Santiago Choppers is headed by the enigmatic Alain Bernard, man of few words and much fabrication. Working on bikes since the age of fourteen, his workshop is one of the go-to points for all manner of unusual custom Harley Davidson parts. While trike and chopper conversions are their bread and butter, in more recent years they’ve been producing a few café racers, most notably building ‘Norley’ kits for Sportsters.
But his latest build is certainly something else, and while Alain didn’t have much to say about the bike, I’ll do my best to piece the story together. The motorcycle was built on demand from a French customer who saw photos of a US-fighter themed Guzzi racer Alain built a few years back. This time around the client gave him carte blanche with the build, which was fine by him, with Alain being a recent convert to the Italian marque. “2 years ago I did my first Guzzi cafe racer and I fell in love with the Guzzi sport,” Alain says. “The bike is something very different and the mechanical spectre of this Italian bike is incredible. The power and the torque of this engine is so cool.”
Now, aside from that backstory there’s not much to go on with this V11, but a considerable amount of work has gone into crafting the Guzzi’s original, bulbous lines into something as stripped back and mean looking as this. One of the most important changes is the tank, which appears to have been taken from an earlier model V11 sport (scalloped out for the half fairing) and modified with a Monza gas tap. The older model fuel tank means this Guzzi now runs traditional 40mm Mikuni carburettors instead of the original fuel injection.
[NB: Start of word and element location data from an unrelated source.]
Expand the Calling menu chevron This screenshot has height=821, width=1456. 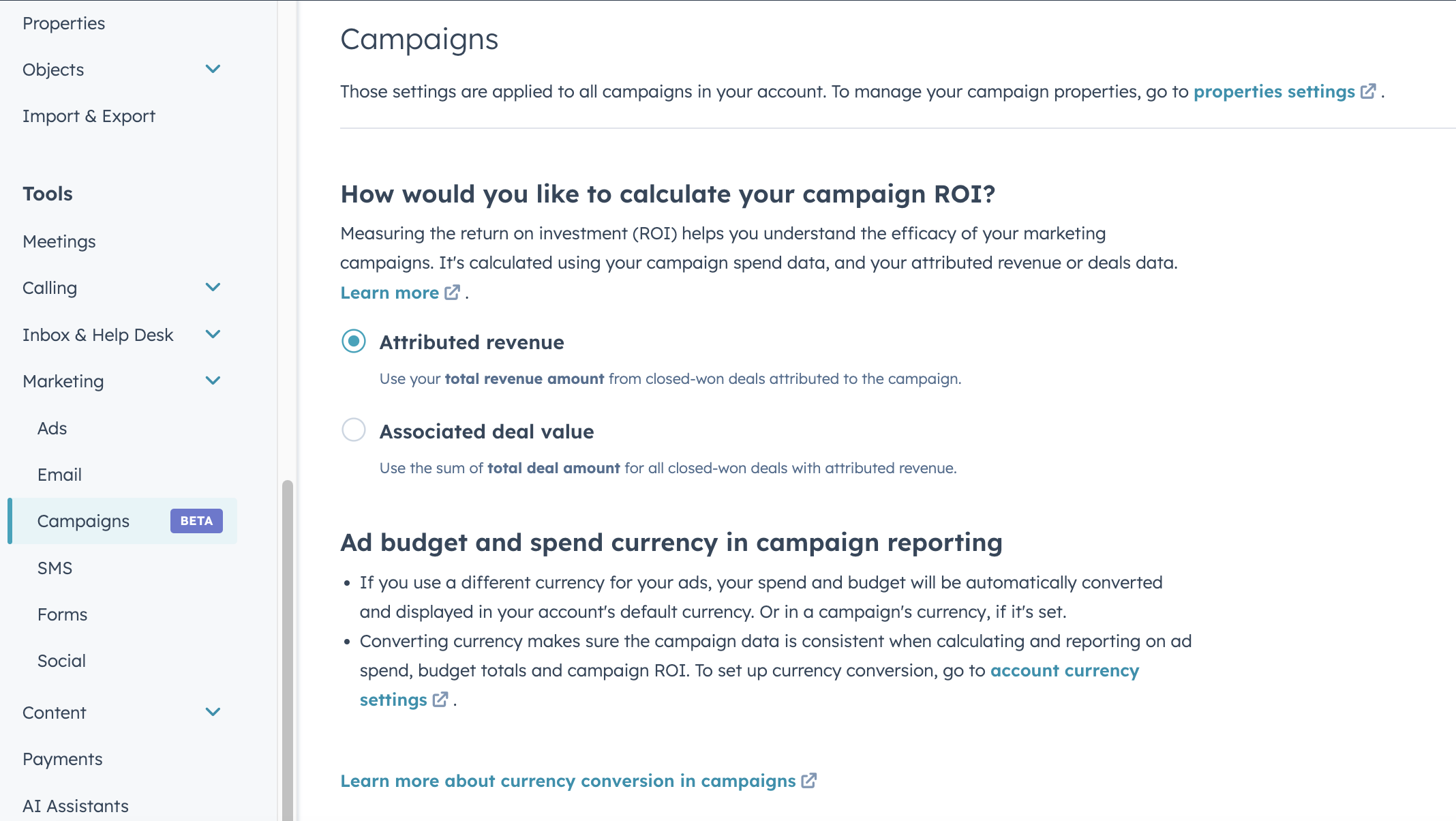(x=213, y=287)
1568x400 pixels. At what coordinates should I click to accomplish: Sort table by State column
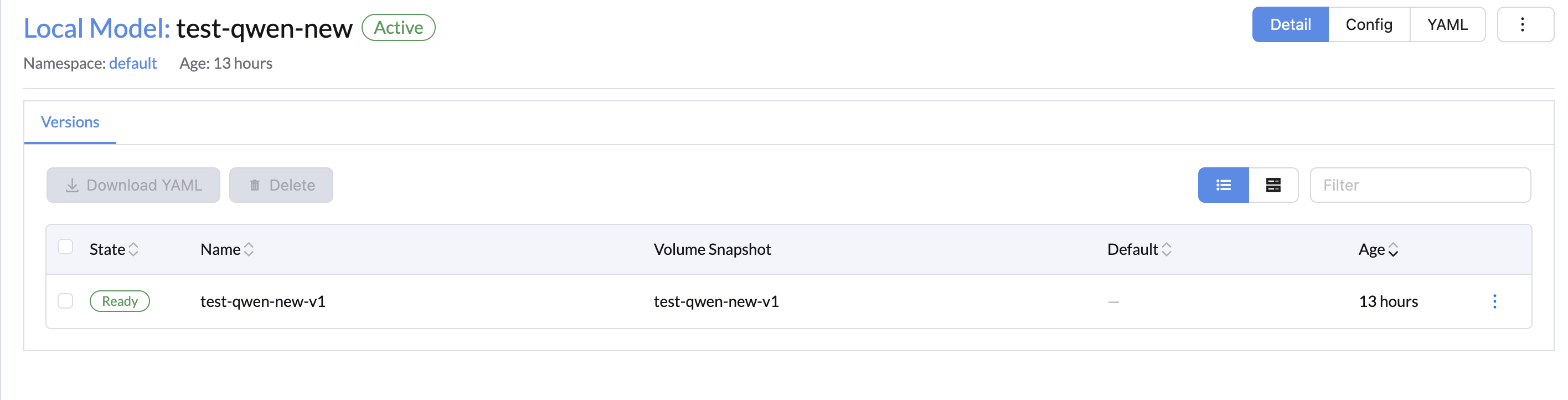tap(114, 250)
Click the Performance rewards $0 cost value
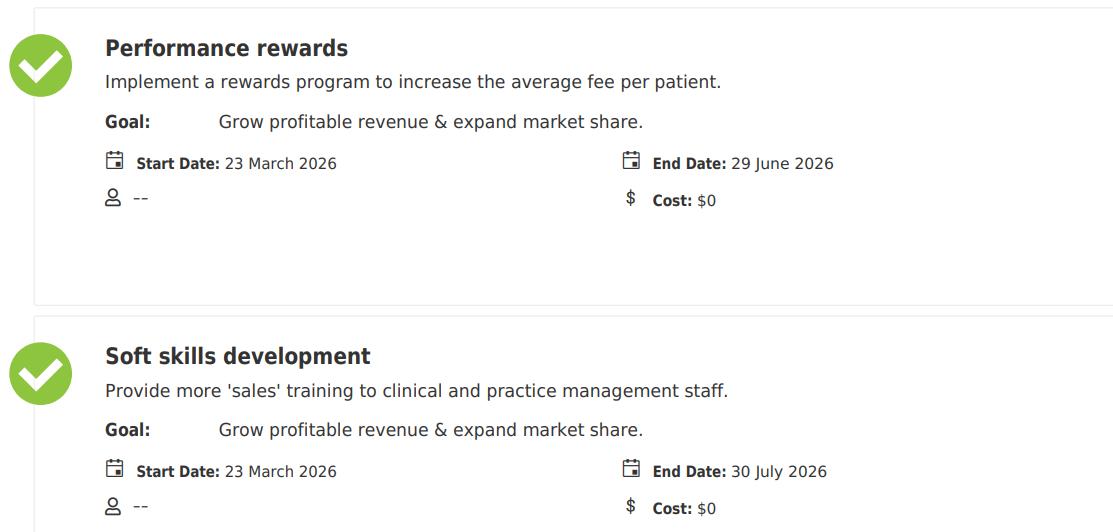The width and height of the screenshot is (1113, 532). [706, 201]
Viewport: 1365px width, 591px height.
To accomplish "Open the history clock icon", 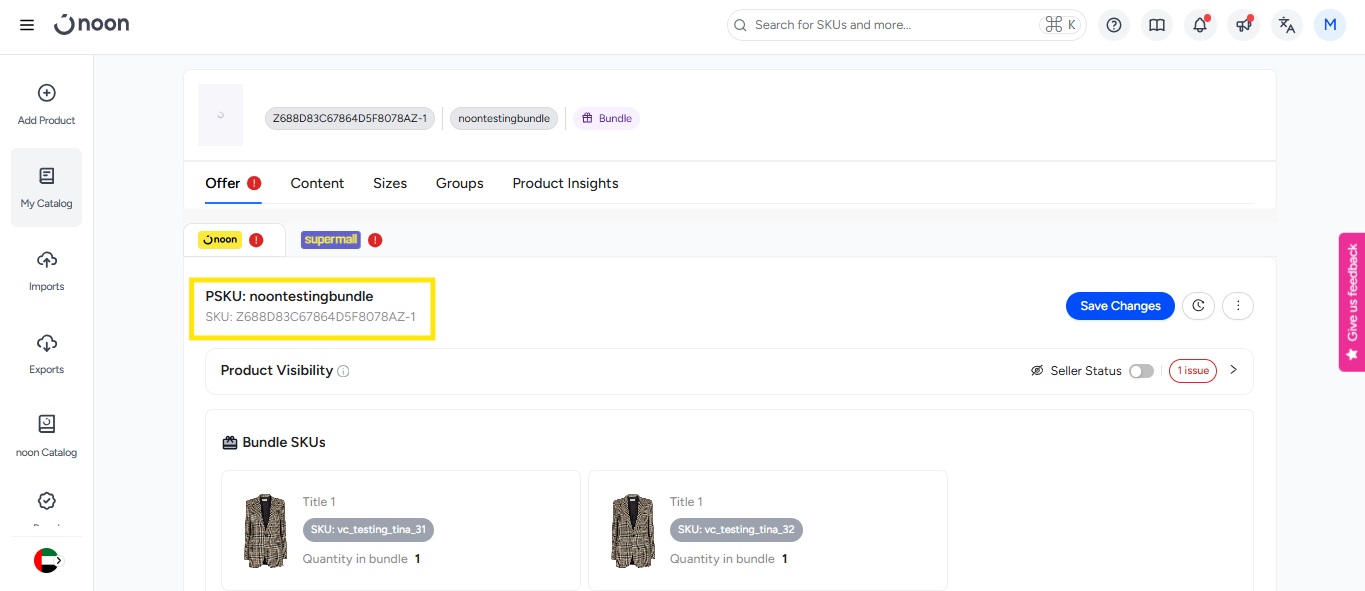I will [1198, 306].
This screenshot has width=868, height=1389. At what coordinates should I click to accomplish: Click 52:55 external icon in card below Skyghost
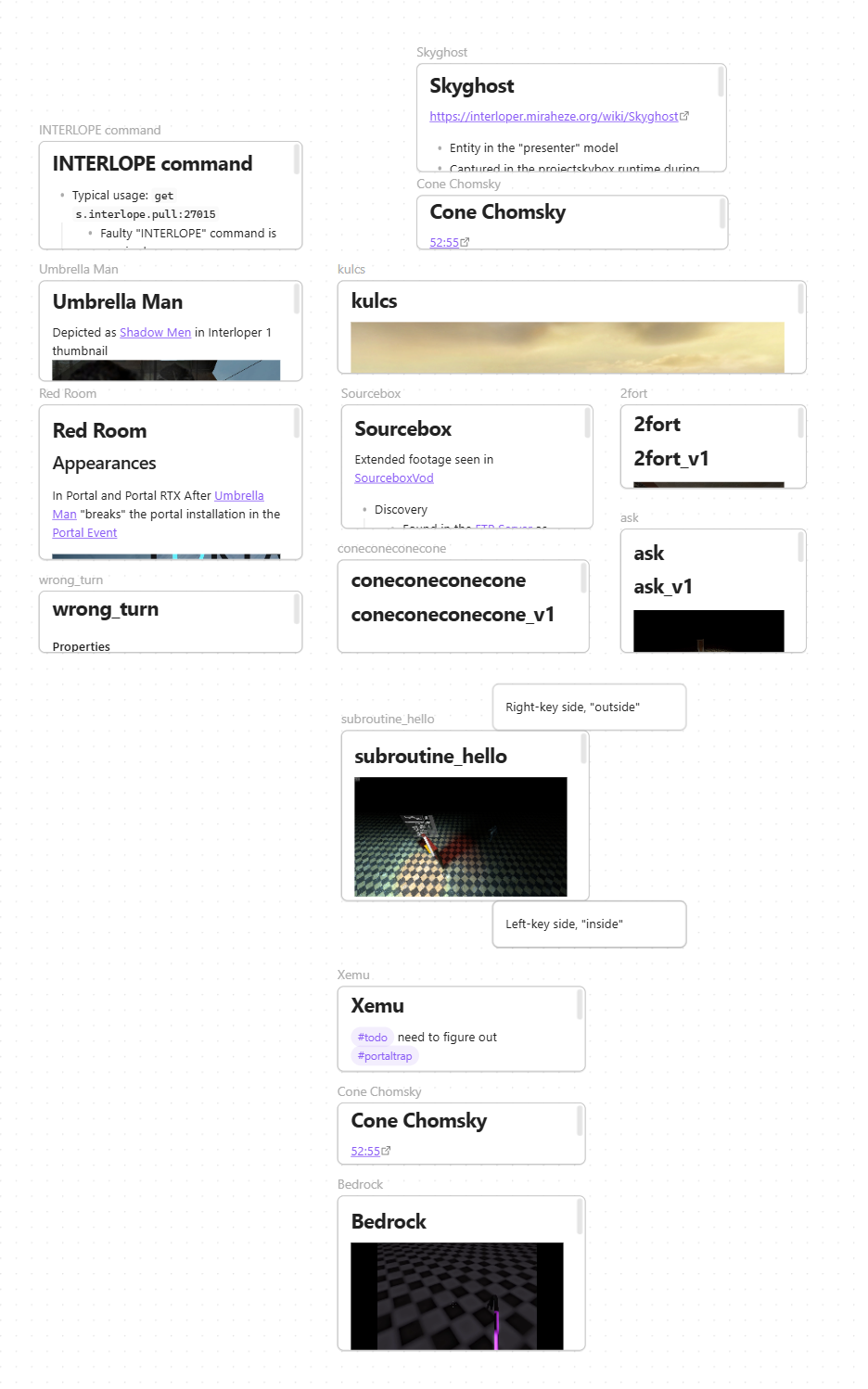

Down below, the engine breathes into a stainless steel exhaust that hugs the bottom of the frame and rear wheel neatly, looking more like something from a current factory build than anything out of the 1960’s. It’s a modern touch that stops a bike like this from descending into café racer tropes, with twin reverse megaphones being the go-to option for this kind of build. It’s the kind of detail that requires a keen eye and more than a little bit of chutzpah to pull off. In this case, it’s worked perfectly.
The suspension on the Guzzi is more traditional, with a Hagon shock absorber on the rear while the front forks are now an impressive pair of Ohlins, running twin 320mm rotors and another 320mm at the rear, mounted to a modified Moto Guzzi California hub. The wheels were laced and trued by Santiago choppers themselves, with excel rims mounting a 120/70×17 front and 160/70×17 rear.
All these modifications, taking place over a four-month period, have managed to trim the Guzzi down from a hefty 221kg to only 168kg. All that torque in such a light package can only mean a hilariously fun bike to blast around on, and in its Isle of Man inspired livery it looks gorgeous too. It’s lighter, faster, and better looking than anything I’ve seen in a while.
Really, the guys at Santiago Choppers didn’t have to say anything at all.